Dabei sind aus unserer Sicht zwei Tendenzen ausgesprochen besorgniserregend:

Was bleibt: die soziale Spaltung der Wahlberechtigten

Der Abstand zwischen den reichen und armen Quartieren in puncto Wahlbeteiligung nimmt seit den 70er Jahren sprunghaft zu. Bei der Bürgerschaftswahl im Jahr 2007 begaben sich in Gröpelingen noch knapp 46 Prozent der Wahlberechtigten an die Urne – in Schwachhausen waren es fast 90 Prozent. Dieser Abstand ist alarmierend – denn wer geht denn da nicht wählen? Die Wissenschaft formuliert nüchtern: Der Anteil der Nichtwähler steigt mit der Zunahme der Einkommensarmut. Im wirklichen Leben heißt das, dass unter den Geringverdienern, den Hartz-IV-Beziehern, den Aufstockern, den Altersarmen und den hoch armutsgefährdeten Alleinerziehenden die Lust versiegt, sich am Wahlprozess zu beteiligen. Dabei müsste doch hier die Hoffnung auf Veränderung am ausgeprägtesten sein. Der Zusammenhang von materieller Not und Wahlmüdigkeit hat Bremen einen unschönen Spitzenplatz beschert. Dieses Land führt sowohl bei der Armutsquote wie auch bei der Zahl der Nichtwähler den Tross der Bundesländer an. Und was, wenn sich im Übermaß die Interessen der Situierten Bevölkerungsgruppen durchsetzen? Welche Steuerpolitik bekommen wir dann? Welche Sozialgesetzgebung? Welche Arbeitsmarktpolitik?

Mit der zunehmenden Spaltung der Stadt schwindet das Interesse und das Verständnis fürs jeweils andere Ende der Fahnenstange: Eine gut situierte Bremerin / ein Bremer weiß doch schon heute kaum noch etwas über ein Leben in Kattenturm oder Tenever. Umgekehrt übrigens genauso. So schießen mangels echter Anschauung die Vorurteile ins Kraut und die Sarrazins dieser Republik können darauf ihr Süppchen kochen, während die Politik betroffen ist und sich weiterhin nicht um die kümmert, deren Schicksal immer weniger in den Parlamenten repräsentiert ist.

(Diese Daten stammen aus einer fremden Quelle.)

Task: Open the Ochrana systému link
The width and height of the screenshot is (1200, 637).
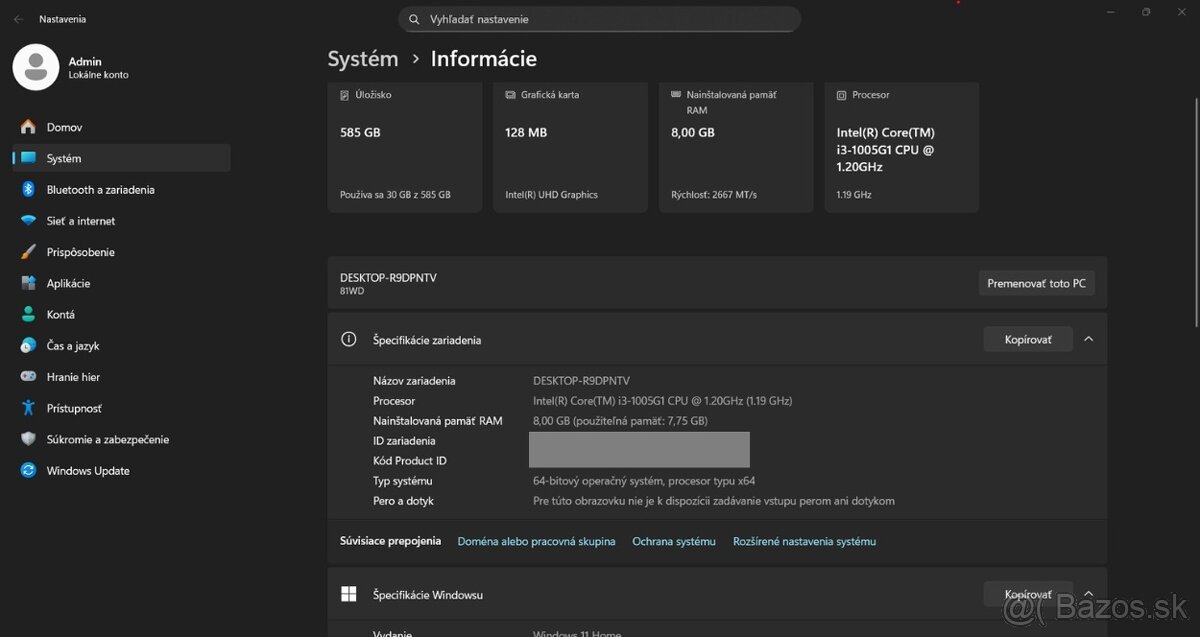Action: click(x=673, y=541)
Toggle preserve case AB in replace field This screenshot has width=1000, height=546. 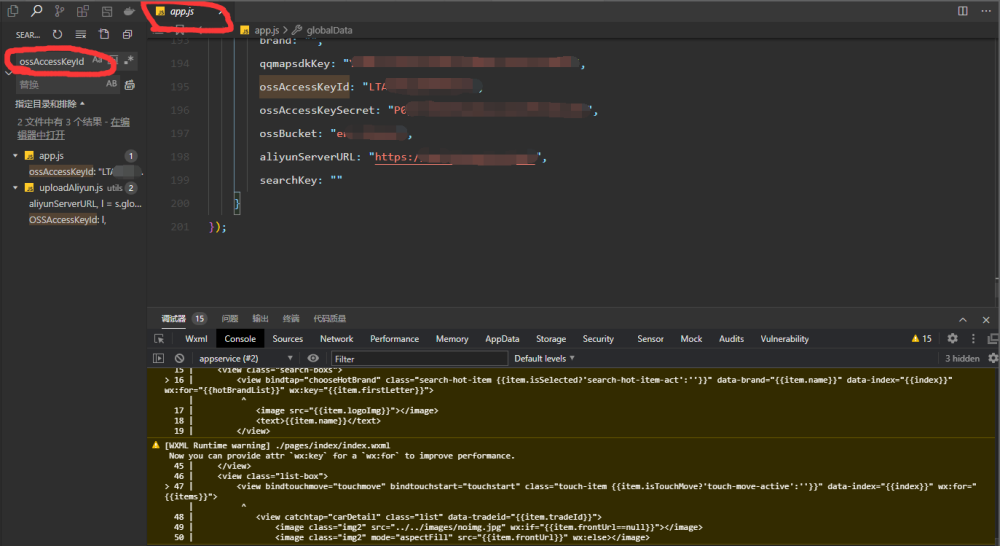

Mehr junge Leute an die Urne?

Übrigens kann und muss man die zunehmende soziale Spaltung auch zusammen sehen mit jugendlicher Wahlenthaltung. Die Wahlbeteiligung gerade junger Leute nimmt ebenfalls seit Jahren ab – und sie fällt stärker als die der älteren. Zwischen 1987 und 2007 sank die Wahlbeteiligung unter jungen Erwachsenen (18 bis 25) von 60,8 auf 43,1 Prozent. Wie gesagt: auch die übrige Wahlbeteiligung sank, aber nicht im selben Maße. Bremen versucht unter anderem gegenzusteuern mit dem neuen Wahlrecht, das nun auch 16-jährigen schon erlaubt, das Landesparlament mitzuwählen. Mehr Interesse für die Politik soll so auch schon bei jungen Leuten geweckt werden – und das ist auch bitter nötig. Bei der sogenannten Juniorwahl 2007 – dort wählten Bremer Schülerinnen und Schüler quasi zur Probe – stellte sich heraus, dass fast die Hälfte nur von einem (sehr) geringen Einfluss der Bürger auf die Politik ausgeht.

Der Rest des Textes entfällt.